▶ _Exercise instructions_
Pull out every line of the records that contains the word "point", and list those lines.

------ Input material

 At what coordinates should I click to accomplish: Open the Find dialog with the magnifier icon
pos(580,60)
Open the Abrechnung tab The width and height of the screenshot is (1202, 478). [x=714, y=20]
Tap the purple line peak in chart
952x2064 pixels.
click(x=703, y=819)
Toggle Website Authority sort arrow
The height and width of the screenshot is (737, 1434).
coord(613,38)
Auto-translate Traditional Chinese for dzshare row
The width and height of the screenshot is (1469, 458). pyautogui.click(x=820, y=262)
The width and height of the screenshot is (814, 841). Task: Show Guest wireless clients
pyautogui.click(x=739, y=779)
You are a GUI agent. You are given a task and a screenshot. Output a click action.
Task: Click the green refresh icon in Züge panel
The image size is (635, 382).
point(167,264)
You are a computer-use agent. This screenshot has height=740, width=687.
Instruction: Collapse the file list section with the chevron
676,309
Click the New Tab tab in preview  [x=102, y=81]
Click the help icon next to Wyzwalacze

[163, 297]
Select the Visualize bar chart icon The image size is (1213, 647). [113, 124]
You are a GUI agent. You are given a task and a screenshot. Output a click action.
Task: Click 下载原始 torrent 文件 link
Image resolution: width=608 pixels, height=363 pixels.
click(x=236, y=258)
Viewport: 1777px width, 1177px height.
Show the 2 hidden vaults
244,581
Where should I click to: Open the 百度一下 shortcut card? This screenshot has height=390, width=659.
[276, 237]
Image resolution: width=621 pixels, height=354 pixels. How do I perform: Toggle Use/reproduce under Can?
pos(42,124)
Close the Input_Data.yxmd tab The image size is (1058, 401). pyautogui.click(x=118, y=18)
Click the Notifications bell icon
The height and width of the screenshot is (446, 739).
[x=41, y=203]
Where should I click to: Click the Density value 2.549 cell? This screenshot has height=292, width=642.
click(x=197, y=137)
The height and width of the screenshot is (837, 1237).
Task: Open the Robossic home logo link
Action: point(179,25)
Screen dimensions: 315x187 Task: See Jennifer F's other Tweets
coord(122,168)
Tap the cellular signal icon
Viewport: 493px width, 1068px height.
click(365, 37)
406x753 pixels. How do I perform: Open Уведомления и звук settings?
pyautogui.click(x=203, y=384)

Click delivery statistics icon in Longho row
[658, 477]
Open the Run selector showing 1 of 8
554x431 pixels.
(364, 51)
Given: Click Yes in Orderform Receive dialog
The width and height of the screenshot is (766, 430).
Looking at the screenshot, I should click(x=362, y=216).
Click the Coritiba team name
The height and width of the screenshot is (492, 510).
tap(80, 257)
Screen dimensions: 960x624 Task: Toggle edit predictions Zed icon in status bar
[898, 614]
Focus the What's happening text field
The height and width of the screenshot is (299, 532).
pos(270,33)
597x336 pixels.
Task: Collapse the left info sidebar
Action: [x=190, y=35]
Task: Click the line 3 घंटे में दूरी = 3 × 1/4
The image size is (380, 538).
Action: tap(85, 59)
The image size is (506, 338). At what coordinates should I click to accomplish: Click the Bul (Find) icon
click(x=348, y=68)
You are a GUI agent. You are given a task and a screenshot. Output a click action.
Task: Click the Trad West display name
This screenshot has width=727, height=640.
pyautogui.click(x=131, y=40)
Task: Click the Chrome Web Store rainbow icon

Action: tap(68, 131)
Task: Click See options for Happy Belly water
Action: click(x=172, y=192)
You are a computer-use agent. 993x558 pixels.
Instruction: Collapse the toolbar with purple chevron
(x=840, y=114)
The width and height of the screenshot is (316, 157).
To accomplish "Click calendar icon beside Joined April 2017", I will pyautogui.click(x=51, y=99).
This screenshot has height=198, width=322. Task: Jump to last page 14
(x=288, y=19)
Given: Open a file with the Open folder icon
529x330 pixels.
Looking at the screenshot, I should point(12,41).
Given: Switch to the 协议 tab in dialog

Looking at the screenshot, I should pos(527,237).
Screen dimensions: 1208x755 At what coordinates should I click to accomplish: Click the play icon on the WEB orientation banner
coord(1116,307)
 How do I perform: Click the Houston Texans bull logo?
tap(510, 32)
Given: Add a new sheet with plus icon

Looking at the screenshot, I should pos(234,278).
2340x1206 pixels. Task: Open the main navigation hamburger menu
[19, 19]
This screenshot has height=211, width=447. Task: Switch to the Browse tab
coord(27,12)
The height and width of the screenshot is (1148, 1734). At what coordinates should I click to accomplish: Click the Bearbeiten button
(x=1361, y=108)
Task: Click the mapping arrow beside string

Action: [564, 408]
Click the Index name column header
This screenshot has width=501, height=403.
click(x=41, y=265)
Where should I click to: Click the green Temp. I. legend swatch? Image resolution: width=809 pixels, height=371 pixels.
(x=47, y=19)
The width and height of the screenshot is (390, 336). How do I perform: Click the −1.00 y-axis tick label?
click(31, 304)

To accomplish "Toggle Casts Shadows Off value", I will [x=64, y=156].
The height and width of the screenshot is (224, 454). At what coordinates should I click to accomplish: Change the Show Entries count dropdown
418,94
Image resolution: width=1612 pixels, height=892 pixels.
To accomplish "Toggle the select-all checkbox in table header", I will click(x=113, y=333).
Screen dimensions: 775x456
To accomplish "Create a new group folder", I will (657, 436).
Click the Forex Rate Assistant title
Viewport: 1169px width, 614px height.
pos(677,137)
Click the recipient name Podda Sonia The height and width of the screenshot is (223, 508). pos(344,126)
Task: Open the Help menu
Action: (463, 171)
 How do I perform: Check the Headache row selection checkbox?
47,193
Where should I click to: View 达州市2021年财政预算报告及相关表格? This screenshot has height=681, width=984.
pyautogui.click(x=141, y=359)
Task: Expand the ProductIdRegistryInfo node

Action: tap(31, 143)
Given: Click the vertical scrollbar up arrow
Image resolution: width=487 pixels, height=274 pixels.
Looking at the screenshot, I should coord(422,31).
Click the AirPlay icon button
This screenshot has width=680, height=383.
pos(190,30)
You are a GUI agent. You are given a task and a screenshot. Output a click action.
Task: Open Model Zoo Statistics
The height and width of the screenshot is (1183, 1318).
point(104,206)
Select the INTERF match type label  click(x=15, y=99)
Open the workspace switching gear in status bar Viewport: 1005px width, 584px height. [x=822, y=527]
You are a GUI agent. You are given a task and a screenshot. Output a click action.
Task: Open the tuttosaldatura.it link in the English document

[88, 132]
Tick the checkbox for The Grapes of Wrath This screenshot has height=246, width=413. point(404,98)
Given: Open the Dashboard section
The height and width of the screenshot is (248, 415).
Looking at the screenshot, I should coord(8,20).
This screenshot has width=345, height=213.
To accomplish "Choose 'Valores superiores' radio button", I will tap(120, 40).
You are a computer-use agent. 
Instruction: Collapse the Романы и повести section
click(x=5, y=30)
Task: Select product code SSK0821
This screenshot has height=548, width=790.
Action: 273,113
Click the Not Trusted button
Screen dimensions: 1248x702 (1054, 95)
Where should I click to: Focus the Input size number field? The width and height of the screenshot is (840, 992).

------------

▶ _Right answer_
point(167,264)
Action: point(179,25)
Looking at the screenshot, I should point(12,41).
point(104,206)
Tick the checkbox for The Grapes of Wrath This screenshot has height=246, width=413. point(404,98)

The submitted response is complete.